▶ [Assignment] Please copy out every line in the records below that includes the word "icon".

_ _ _ _ _

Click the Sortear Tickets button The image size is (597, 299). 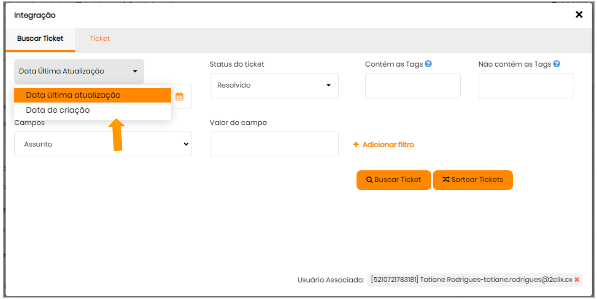click(472, 180)
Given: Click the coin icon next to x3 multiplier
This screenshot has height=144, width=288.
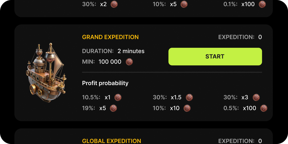Looking at the screenshot, I should [x=256, y=98].
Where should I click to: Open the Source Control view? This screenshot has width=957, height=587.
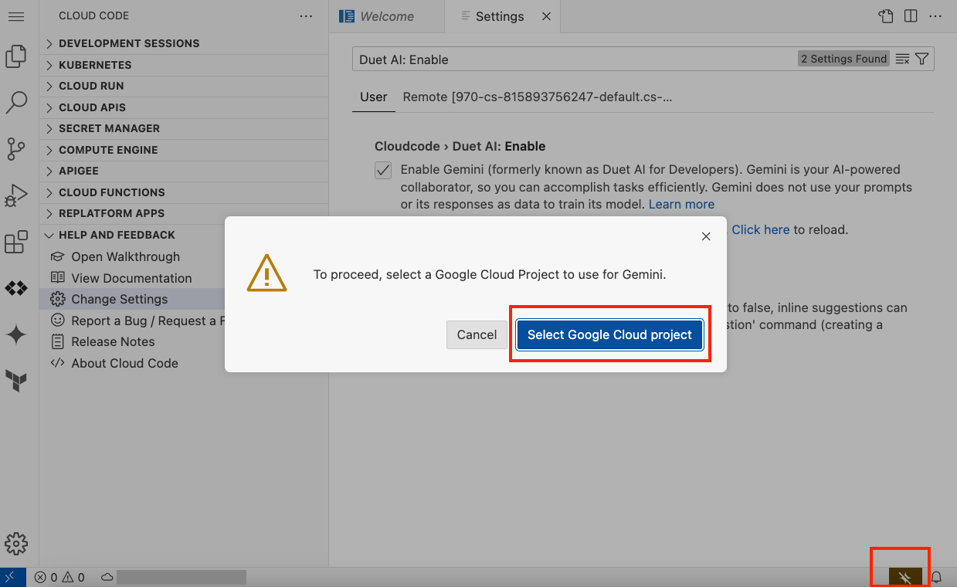17,148
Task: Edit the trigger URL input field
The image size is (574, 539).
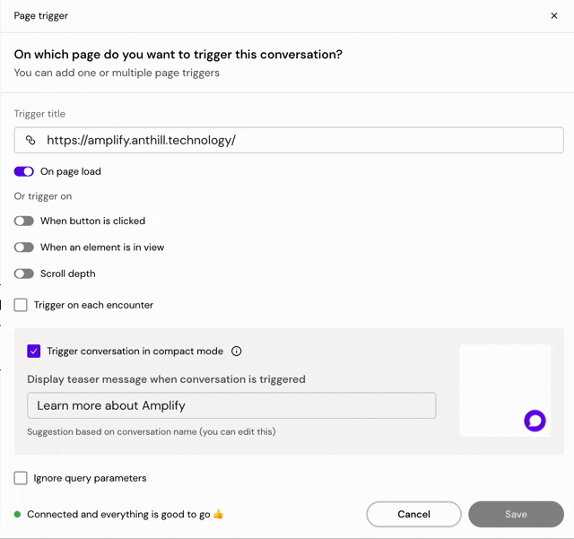Action: pos(289,140)
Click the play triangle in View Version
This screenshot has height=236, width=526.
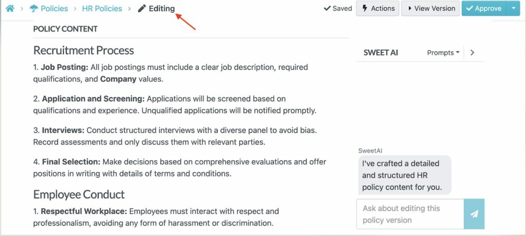(x=410, y=9)
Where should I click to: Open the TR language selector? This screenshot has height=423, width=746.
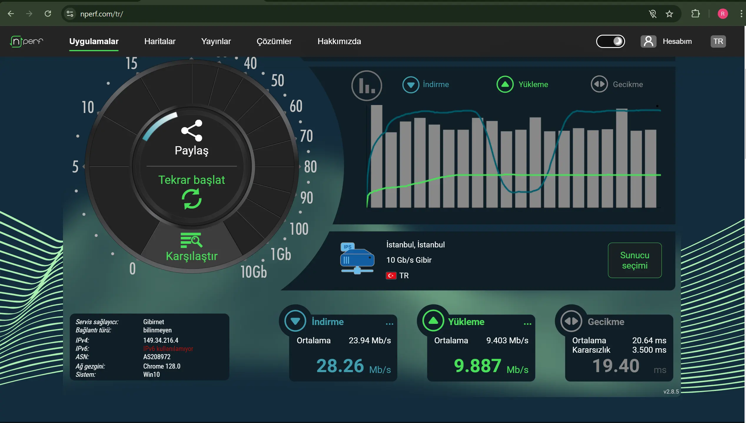[718, 41]
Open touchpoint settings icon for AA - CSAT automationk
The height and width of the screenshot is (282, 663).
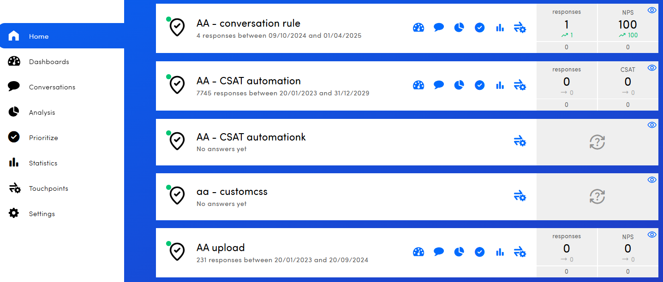coord(520,141)
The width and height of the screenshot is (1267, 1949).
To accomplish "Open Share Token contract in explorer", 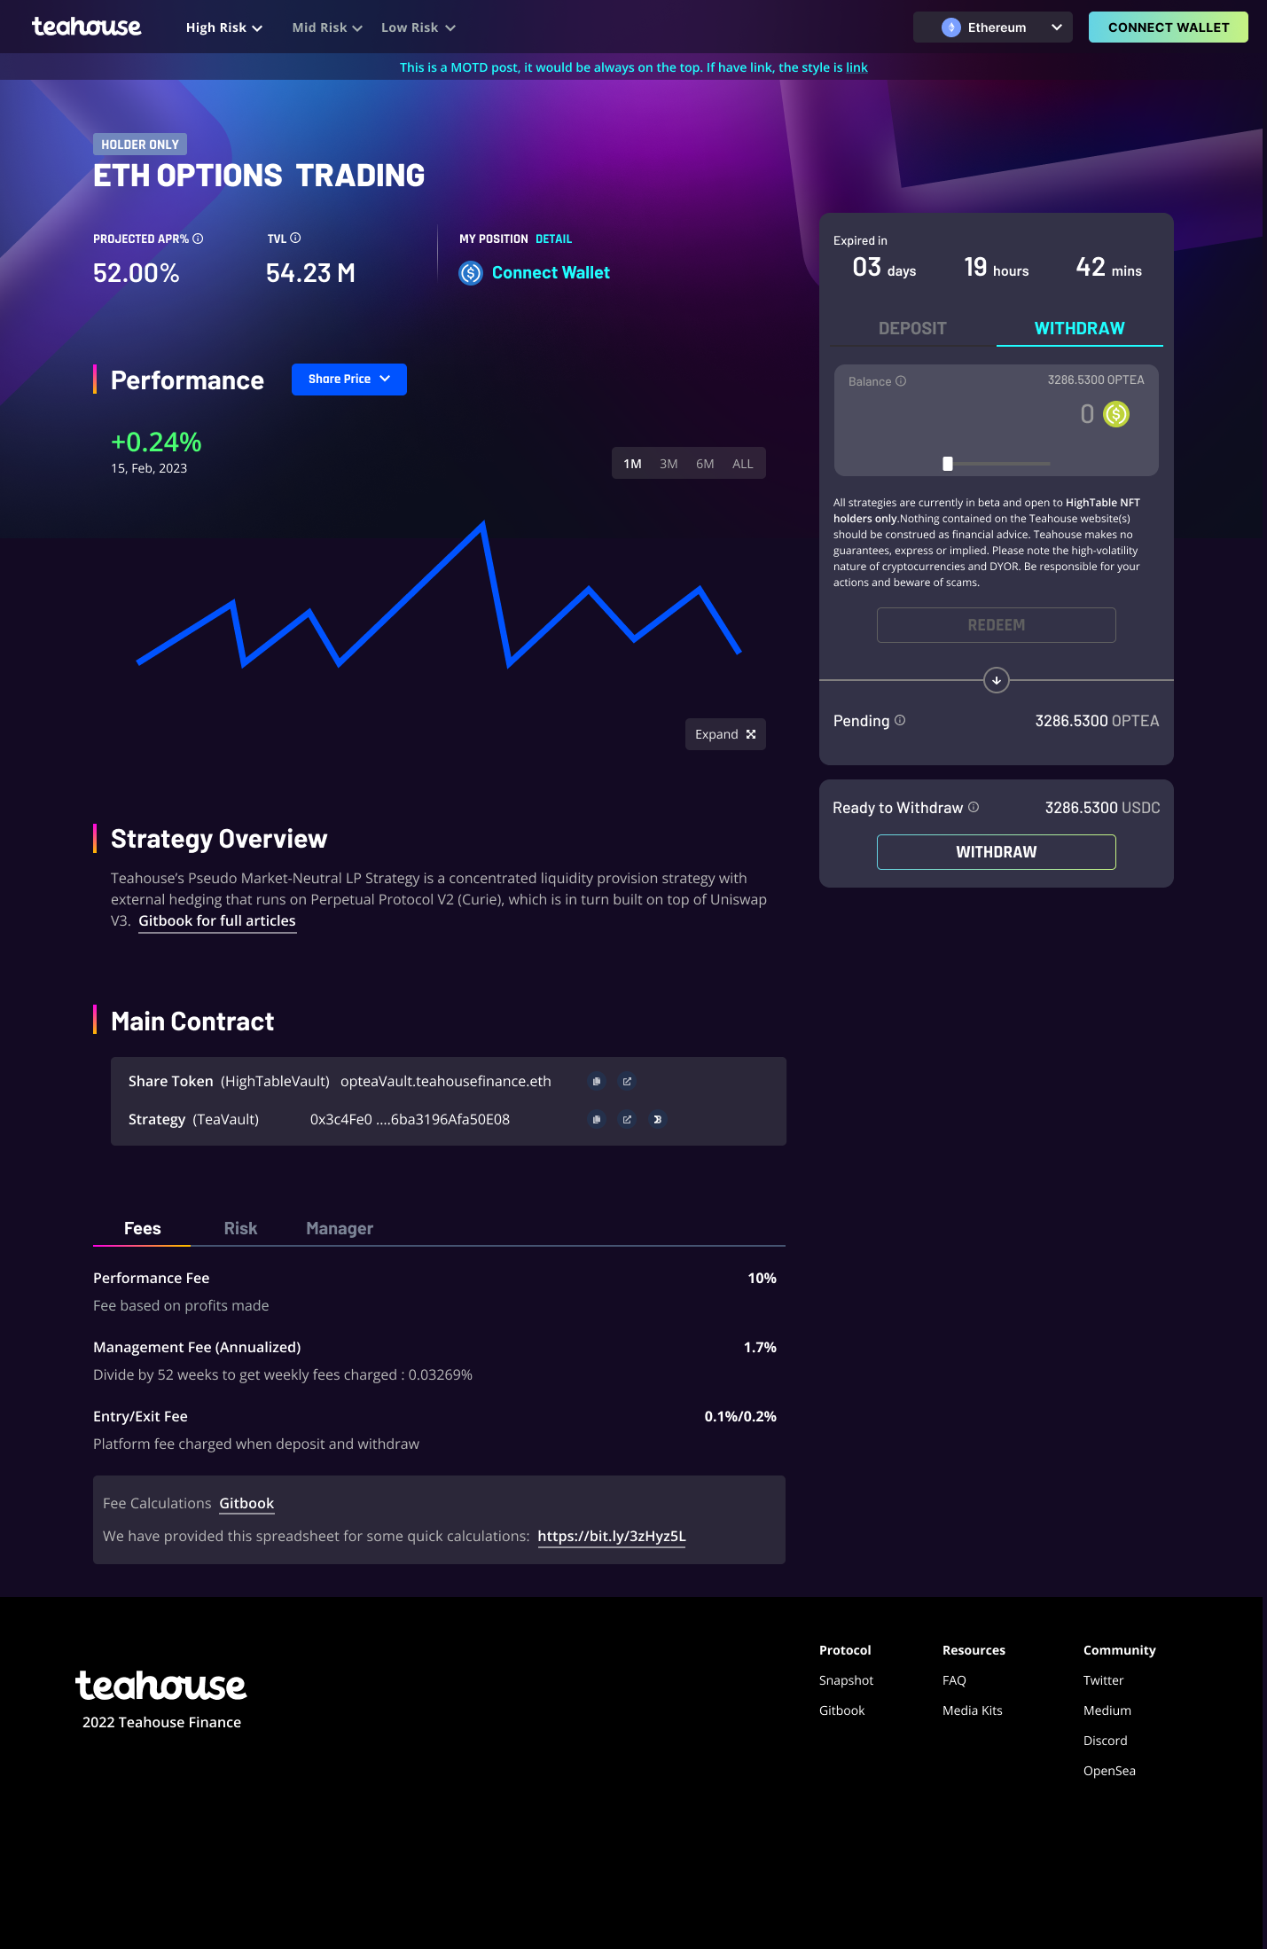I will point(627,1082).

_ _ _ _ _

▶ [Worked solution]
Given: Click the coin icon next to x3 multiplier
Open touchpoint settings icon for AA - CSAT automationk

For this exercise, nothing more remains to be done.